Unfortunately for Microsoft, even that higher price was nowhere near the $37-a-share offer that Yahoo co-founder and CEO Jerry Yang said it would take to get the deal done.

The details of the negotiations were contained in a letter that Ballmer sent to Yang; Microsoft released the letter to the media over the weekend. According to the letter, that extra $4 per share would have increased the cost of the deal by another $5 billion - bringing the total to nearly $55 billion.

Yahoo rejected Microsoft's first $44.6 billion takeover offer Feb. 11, saying the bid substantially undervalued the company's worth. The $31-per-share offer valued Yahoo at a 62% premium on Feb. 1, but Yahoo has traded as high as $31 a share as recently as November. Yang feels Yahoo is worth more than Microsoft is offering, even though the $33 per share offer is only about a dollar off of Yahoo's 52-week high of $34.08.

Yahoo has consistently been losing market share to Google Inc.'s (GOOG) market dominance and tried to engage a number of other competitors such as Time Warner Inc. (TWX) and News Corp. (NWS) about possible partnerships, but with little success.

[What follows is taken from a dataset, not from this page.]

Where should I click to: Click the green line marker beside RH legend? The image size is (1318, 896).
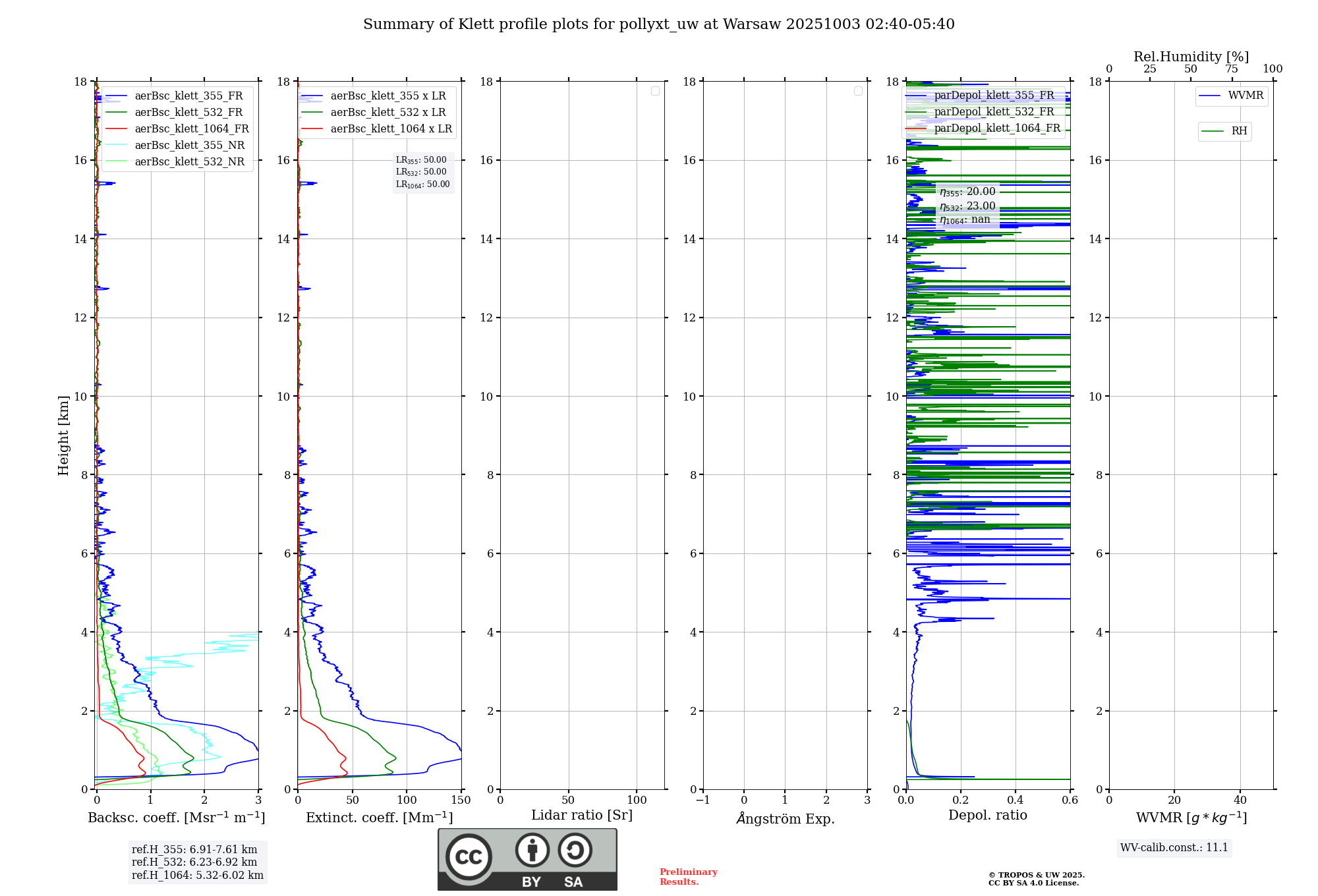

"This process has underscored our unique and valuable strategic position," Yang said in the statement, MarketWatch reported. "With the distraction of Microsoft's unsolicited proposal now behind us, we will be able to focus all of our energies on executing the most important transition in our history so that we can maximize our potential to the benefit of our shareholders, employees, partners and users."

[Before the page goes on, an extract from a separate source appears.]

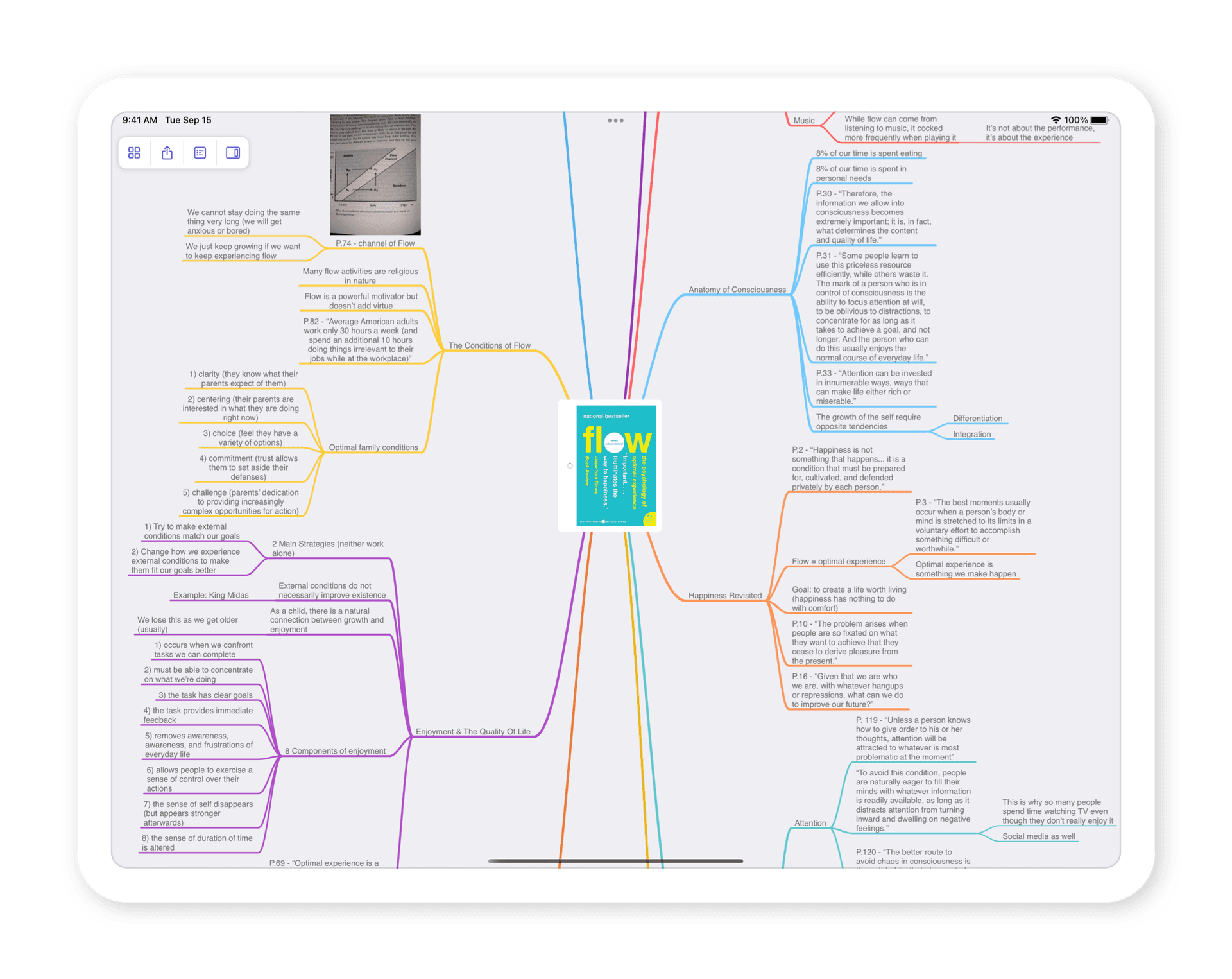Select The Conditions of Flow node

As late as Friday, Yahoo shares jumped 7% with a gain of $1.86 to close at $28.67 on reports of "intensifying" talks with Microsoft and an expected deal. But with the announcement on Saturday, some analysts feel the formal rescinding of the offer and the fact that Microsoft seems unwilling to resort to a proxy contest could put downward pressure on Yahoo shares, sending the stock back down towards its 52-week low of $18.58. If that happens, Yang and Yahoo's board of directors could find themselves with a slew of lawsuits filed by angry Yahoo shareholders.